Saturday, December 13, 2014

It's Worth The Change

Yesterday I went to see my doctor for my annual check up. She happened to ask me how I'm feeling emotionally,  if I've had any depression or not. I told her yes, I Was getting there but wasn't anymore as of very recently (constantly taking care of everyone else and never myself along with lack of sleep for four months straight can do that to a gal). She then proceeded to say, "Well, if you notice yourself starting to get that way again let me know and we can get you into counseling or prescribe you some medicine." SO, this is where my dumbfounded look comes into play. Medicine? Medicine??? How about exercise or a change in diet to start with? Whyyy would you want to put a foreign little pill in your system that could take months to work, ( if it does at all),  and risk taking on possible uncomfortable or even dangerous side effects? Is it for convenience since maybe eating healthy or working out takes some effort? Sure, that makes sense but as someone who's been on many different antidepressants before (crappy childhood into adulthood), that sh*t doesn't work by itself, and again, if at all! Before 5 days ago I was so incredibly down. I was to the point where I dreaded waking up and starting my days. I was so pissy, moody, sad, edgy, intolerant and inpatient. I had turned into a wife I didn't like and a the type of parent I despised. I was snapping at my husband constantly and was grabbing my child hard by the arms and having screaming episodes when she was being defiant. THAT is Not okay!! It is not OK to live that way and feel that way. Not at all!

Thankfully, things have changed completely for the better. I feel amazing.
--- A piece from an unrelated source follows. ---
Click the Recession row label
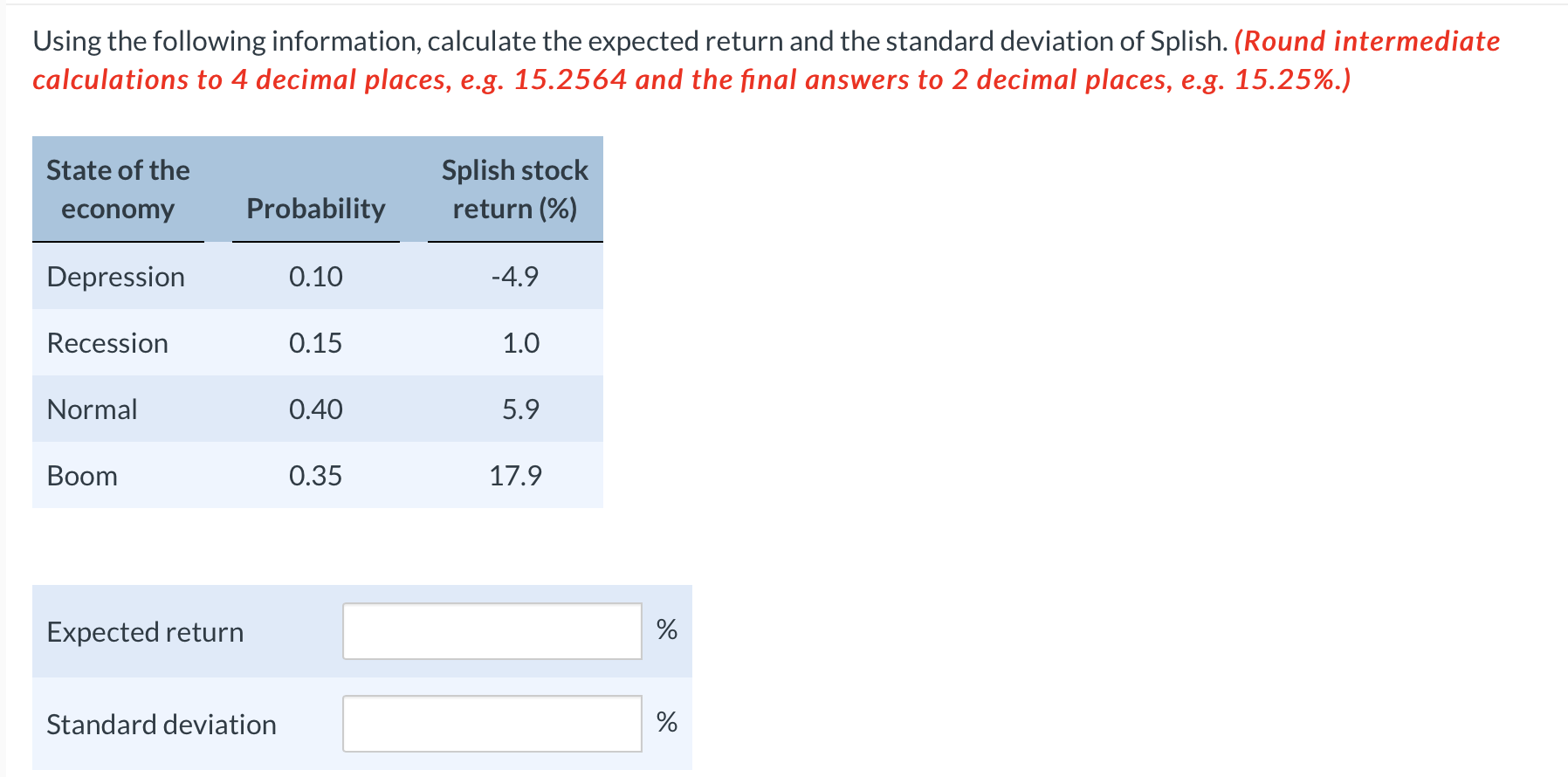This screenshot has height=777, width=1568. point(107,343)
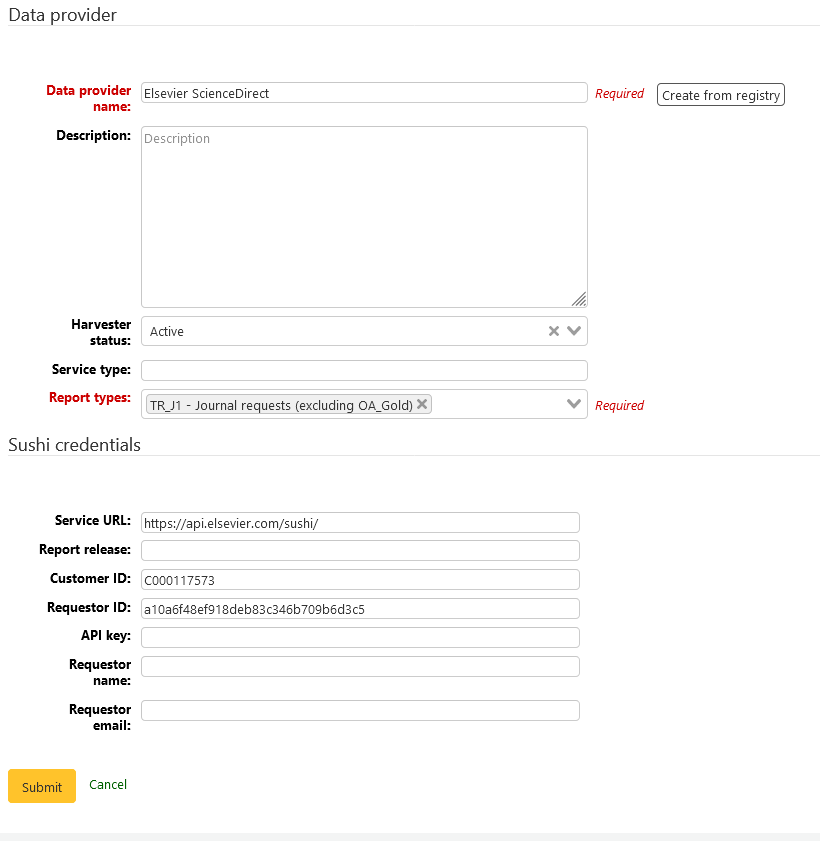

I have so much more energy, I feel empowered, I'm Happy (yay!), I'm smiling and I'm playful, I'm much more patient and more tolerant, I think before I act, I feel so much more loving and connected to my kids and husband, and I even feel ambitious about my future. So, what has changed? ...My Diet! :) Before 5 days ago my diet consisted of meat, breads, pastas, sweets, and processed foods with very little fruits and veggies. I also relied on coffee to get me through the day. At night, while feeding Kayden I have been watching several very informative and entertaining health documentaries on Netflix. They were so convincing, inspiring, and encouraging on how to take better care of oneself and adjust your diet accordingly. I didn't waste anymore time. I knew I had to do something different for the sake of myself and my family. Without hardly any effort I have stopped eating meat, dairy, processed foods, and sweets. I stopped drinking coffee as well. I have strictly been drinking almond milk and water, eating whole grains, nuts, seeds, beans, and plenty of fruits and vegetables. It is incredible to experience and feel the changes that I do all from adjusting what I put in my body. It hasn't even been a week. Can you imagine what I'll feel like once I start working out?

I'm sure I'll face some obvious challenges along the way, at least at first until I become completely adjusted, but feeling this great and being a better person, wife and parent is so worth it. I know the changes in my diet will benefit me in the long run too. It will help prevent me from taking on diseases or illnesses later in life such as cancer or diabetes, etc. I have no intentions on trying to lose weight because I'm only 112 lbs. If anything I'm going to double up on calories and healthy fats in order to gain weight and maintain it, but for those of you who are overweight and looking to shed those pounds then this would definitely be a healthy way to go in order to do just that.

I'm excited about the Now and I'm excited about my future. I challenge you to take control of your life and make the necessary changes that can and will make you fulfilled and happy.